The Consolidated Financial Statements of the group as at and for the year ended 31 December 2014 are available upon request from the company's registered office or the website.

 

The comparative figures for the financial year ended 31 December 2014 are not the group's statutory accounts for that financial year. Those accounts have been reported on by the group's auditor and delivered to the registrar of companies. The report of the auditor was (i) unqualified, (ii) did not include a reference to any matters to which the auditors drew attention by way of emphasis without qualifying their report, and (iii) did not contain a statement under section 498(2)or(3) of the Companies Act 2006.

 

These Condensed Consolidated Interim Financial Statements have not been audited or reviewed by the auditor pursuant to the Auditing Practices Board's Guidance on Financial Information.

### Problems and tasks
**A.** According to the financial statements note, where can the Consolidated Financial Statements for the year ended 31 December 2014 be obtained?
**B.** Write out everything in the financial statements note from "These Condensed Consolidated" down to "on Financial Information.".

### Excerpted records
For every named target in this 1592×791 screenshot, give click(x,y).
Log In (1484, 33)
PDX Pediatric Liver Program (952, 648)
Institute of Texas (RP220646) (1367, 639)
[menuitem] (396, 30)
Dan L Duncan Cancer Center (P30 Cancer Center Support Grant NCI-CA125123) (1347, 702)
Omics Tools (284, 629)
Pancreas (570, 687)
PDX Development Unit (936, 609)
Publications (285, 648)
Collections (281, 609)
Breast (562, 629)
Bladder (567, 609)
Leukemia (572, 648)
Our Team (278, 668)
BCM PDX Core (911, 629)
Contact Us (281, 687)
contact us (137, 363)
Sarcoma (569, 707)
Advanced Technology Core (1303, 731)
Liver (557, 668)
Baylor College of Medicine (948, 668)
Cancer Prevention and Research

### Task answers
**A.** They are available upon request from the company's registered office or the website.

**B.**
These Condensed Consolidated Interim Financial Statements have not been audited or reviewed by the auditor pursuant to the Auditing Practices Board's Guidance on Financial Information.